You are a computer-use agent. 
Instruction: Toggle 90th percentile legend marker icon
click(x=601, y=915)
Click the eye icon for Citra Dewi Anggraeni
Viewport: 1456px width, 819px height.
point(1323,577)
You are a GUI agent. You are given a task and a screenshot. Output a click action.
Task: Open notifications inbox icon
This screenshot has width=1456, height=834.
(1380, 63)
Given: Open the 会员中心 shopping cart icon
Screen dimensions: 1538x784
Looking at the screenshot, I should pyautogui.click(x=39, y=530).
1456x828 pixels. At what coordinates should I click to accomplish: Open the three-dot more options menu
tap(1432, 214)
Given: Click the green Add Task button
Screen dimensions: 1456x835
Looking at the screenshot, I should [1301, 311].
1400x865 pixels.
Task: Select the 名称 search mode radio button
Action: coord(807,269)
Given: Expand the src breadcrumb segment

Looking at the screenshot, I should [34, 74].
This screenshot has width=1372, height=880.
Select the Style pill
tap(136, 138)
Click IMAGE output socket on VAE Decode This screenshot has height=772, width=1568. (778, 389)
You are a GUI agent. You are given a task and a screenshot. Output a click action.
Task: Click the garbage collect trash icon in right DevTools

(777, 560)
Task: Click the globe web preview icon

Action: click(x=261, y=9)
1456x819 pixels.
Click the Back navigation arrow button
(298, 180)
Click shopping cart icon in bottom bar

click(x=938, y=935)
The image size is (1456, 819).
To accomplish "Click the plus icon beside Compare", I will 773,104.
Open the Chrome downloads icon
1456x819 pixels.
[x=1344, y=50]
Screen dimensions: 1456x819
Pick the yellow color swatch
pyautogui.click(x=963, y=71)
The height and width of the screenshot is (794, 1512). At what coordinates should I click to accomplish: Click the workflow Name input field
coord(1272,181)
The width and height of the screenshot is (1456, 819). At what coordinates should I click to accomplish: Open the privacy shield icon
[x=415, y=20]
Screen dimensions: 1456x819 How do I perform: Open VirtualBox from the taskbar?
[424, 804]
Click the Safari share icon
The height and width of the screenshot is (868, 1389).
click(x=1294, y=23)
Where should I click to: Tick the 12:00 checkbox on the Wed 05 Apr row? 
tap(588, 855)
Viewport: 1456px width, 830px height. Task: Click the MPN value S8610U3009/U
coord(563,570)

- Work instructions -
Set down nothing but the lines from the one with "The height and width of the screenshot is (868, 1389)." through the end of the records, keeping each line exactly as written and including both ends.

- Task output -
The height and width of the screenshot is (868, 1389).
click(x=1294, y=23)
Where should I click to: Tick the 12:00 checkbox on the Wed 05 Apr row? 
tap(588, 855)
Viewport: 1456px width, 830px height. Task: Click the MPN value S8610U3009/U
coord(563,570)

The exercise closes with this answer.